Faire le bien, c’est ça être un homme aujourd’hui ?
J’ai envie d’être quelqu’un qui fait des choses bien, qui lui plaisent, à fond, et qui n’a pas de regrets. Mais le fait de définir « un homme », c’est un concept un peu ringard… S’enfermer dans une définition stricte de ce qu’est « être un homme », c’est justement foncer dans un mur. Pour moi, nous devons nous adapter sans cesse et nous renouveler, essayer de garder du recul, en acceptant les différents points de vue et en écoutant les gens. Je trouve que Jean-Claude van Damme ne disait pas que des conneries quand il parlait de la nécessité d’être aware.
On peut tout de même essayer de définir son style (celui de l’homme idéal, pas de Jean-Claude van Damme) ?

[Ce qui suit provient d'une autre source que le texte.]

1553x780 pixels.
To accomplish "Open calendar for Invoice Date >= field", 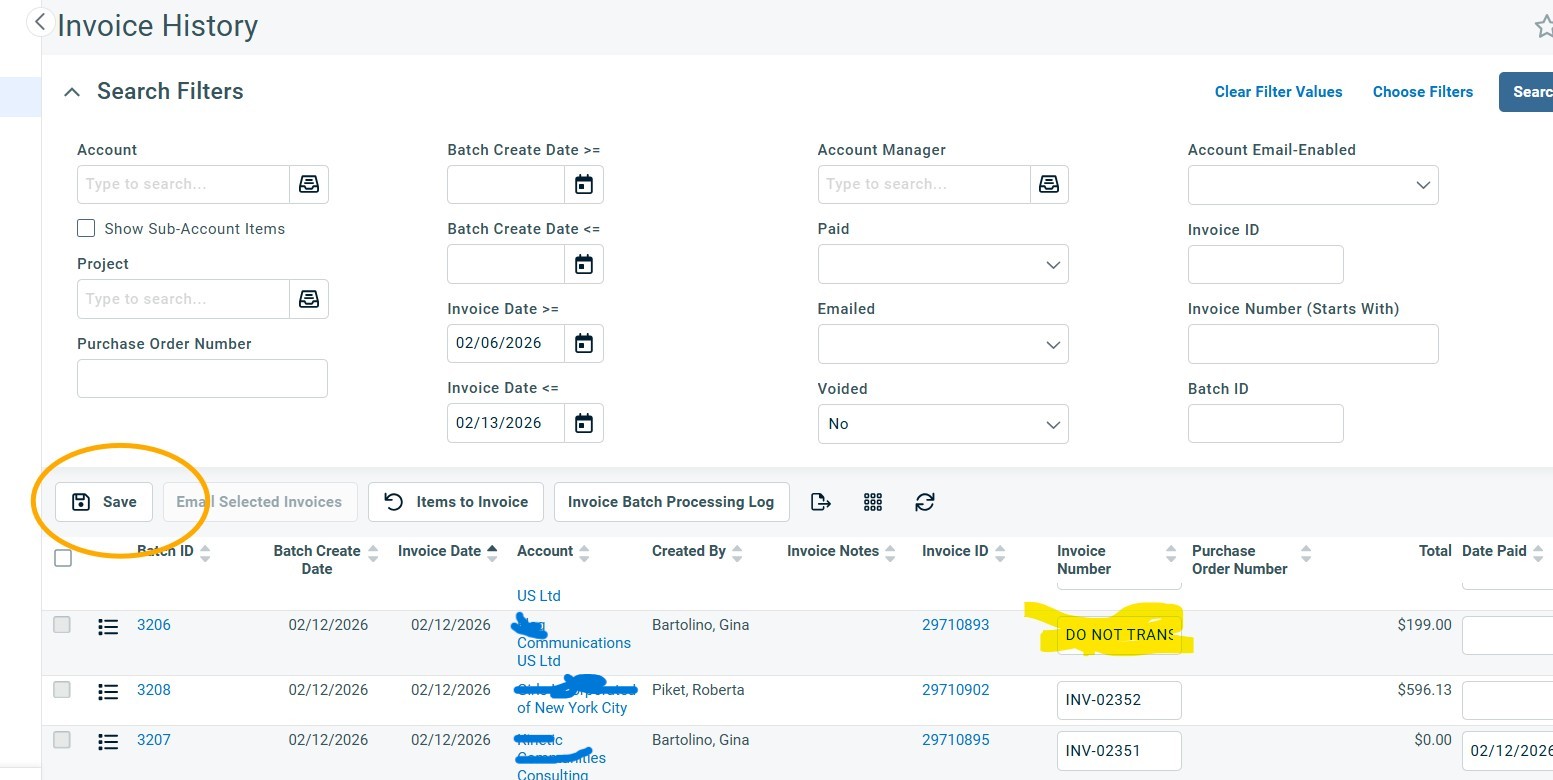I will point(584,344).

Le résultat idéal, c’est quand la personnalité matche avec les fringues. Il n’y a rien de moins stylé que de s’adapter entièrement à un mouvement, si pointu soit-il. C’est pour ça que les hipsters sont souvent à chier, malgré tous leurs efforts. Tu peux mettre exactement les mêmes pièces à deux personnes et obtenir un résultat complètement différent. Et ce n’est pas qu’une question de physique. En général, j’aime bien le style anglais, un peu franc, de celui qui s’en bat plus ou moins les couilles et fait le truc à fond. En gars de maintenant, je dirais Idris Elba, Ricky Gervais, Skepta ou James Blake. Dans leurs domaines respectifs, bien sûr.
Et celui d’une femme ?
C’est un peu la même chose. C’est bien d’avoir un style, mais il ne faut pas forcer le truc. J’aime bien quand on sent qu’une fille s’est amusée en choisissant ses fringues ou sa coiffure. C’est cool d’être surpris et que les vêtements fassent référence à plusieurs choses ; que les codes soient mélangés. Je connais des filles qui portent de marques très luxe de manière stylée et d’autres qui ressemblent juste à des jeunes mères de familles bourges. J’ai une pote qui est méga cool avec un survet’ Umbro, alors qu’une autre aura juste l’air de rentrer de son entrainement de foot en salle. Je suis pas mal de filles sur Instagram, juste parce qu’elles sont stylées. Il y en a une, par exemple, qui s’appelle Slickwoods, je ne sais même pas ce qu’elle fait, mais elle a un style et un lifestyle qui me plaisent. FKA Twigs est aussi méga stylée parce qu’elle est sexy et fait de la super musique, tout comme M.I.A qui est belle juste avec un maillot du PSG.